● REQUIRED WORK
Each line of the data should be repeated precisely.

Stored items:
..............................

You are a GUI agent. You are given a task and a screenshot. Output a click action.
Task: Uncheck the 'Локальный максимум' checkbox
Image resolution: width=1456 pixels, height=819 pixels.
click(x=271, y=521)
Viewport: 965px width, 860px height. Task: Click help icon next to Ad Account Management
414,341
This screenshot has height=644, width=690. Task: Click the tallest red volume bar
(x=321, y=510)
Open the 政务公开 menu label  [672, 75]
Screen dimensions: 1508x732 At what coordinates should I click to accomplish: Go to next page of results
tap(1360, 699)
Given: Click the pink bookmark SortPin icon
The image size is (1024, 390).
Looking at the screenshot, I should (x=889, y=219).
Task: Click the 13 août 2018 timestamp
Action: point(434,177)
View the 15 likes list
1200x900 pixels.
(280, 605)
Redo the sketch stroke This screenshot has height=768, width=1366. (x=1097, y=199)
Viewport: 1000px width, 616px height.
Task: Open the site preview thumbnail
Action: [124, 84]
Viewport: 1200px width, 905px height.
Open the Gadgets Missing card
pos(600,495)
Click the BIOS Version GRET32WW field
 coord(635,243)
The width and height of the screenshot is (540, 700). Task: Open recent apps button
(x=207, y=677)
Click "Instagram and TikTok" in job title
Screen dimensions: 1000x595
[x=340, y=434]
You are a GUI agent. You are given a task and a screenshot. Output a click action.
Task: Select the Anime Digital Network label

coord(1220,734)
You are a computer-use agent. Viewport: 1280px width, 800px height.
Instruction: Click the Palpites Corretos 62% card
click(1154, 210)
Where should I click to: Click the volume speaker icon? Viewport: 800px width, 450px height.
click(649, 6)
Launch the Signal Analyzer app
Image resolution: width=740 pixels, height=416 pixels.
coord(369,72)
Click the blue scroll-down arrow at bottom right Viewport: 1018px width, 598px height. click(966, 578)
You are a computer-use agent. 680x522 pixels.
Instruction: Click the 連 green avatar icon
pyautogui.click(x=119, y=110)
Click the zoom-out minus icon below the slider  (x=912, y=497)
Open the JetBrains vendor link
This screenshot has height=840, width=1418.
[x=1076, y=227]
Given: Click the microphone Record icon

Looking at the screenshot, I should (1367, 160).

..............................

● EXERCISE SOLUTION
You are a GUI agent. You are given a task and a screenshot. Output a click action.
Task: Uncheck the 'Локальный максимум' checkbox
Image resolution: width=1456 pixels, height=819 pixels.
click(x=271, y=521)
Viewport: 965px width, 860px height. Task: Click help icon next to Ad Account Management
414,341
This screenshot has height=644, width=690. Task: Click the tallest red volume bar
(x=321, y=510)
Open the 政务公开 menu label  [672, 75]
Screen dimensions: 1508x732 At what coordinates should I click to accomplish: Go to next page of results
tap(1360, 699)
Given: Click the pink bookmark SortPin icon
The image size is (1024, 390).
Looking at the screenshot, I should (x=889, y=219).
Task: Click the 13 août 2018 timestamp
Action: point(434,177)
View the 15 likes list
1200x900 pixels.
(280, 605)
Redo the sketch stroke This screenshot has height=768, width=1366. (x=1097, y=199)
Viewport: 1000px width, 616px height.
Task: Open the site preview thumbnail
Action: [124, 84]
Viewport: 1200px width, 905px height.
Open the Gadgets Missing card
pos(600,495)
Click the BIOS Version GRET32WW field
 coord(635,243)
The width and height of the screenshot is (540, 700). Task: Open recent apps button
(x=207, y=677)
Click "Instagram and TikTok" in job title
Screen dimensions: 1000x595
[x=340, y=434]
You are a GUI agent. You are given a task and a screenshot. Output a click action.
Task: Select the Anime Digital Network label

coord(1220,734)
You are a computer-use agent. Viewport: 1280px width, 800px height.
Instruction: Click the Palpites Corretos 62% card
click(1154, 210)
Where should I click to: Click the volume speaker icon? Viewport: 800px width, 450px height.
click(649, 6)
Launch the Signal Analyzer app
Image resolution: width=740 pixels, height=416 pixels.
coord(369,72)
Click the blue scroll-down arrow at bottom right Viewport: 1018px width, 598px height. click(966, 578)
You are a computer-use agent. 680x522 pixels.
Instruction: Click the 連 green avatar icon
pyautogui.click(x=119, y=110)
Click the zoom-out minus icon below the slider  (x=912, y=497)
Open the JetBrains vendor link
This screenshot has height=840, width=1418.
[x=1076, y=227]
Given: Click the microphone Record icon

Looking at the screenshot, I should (1367, 160).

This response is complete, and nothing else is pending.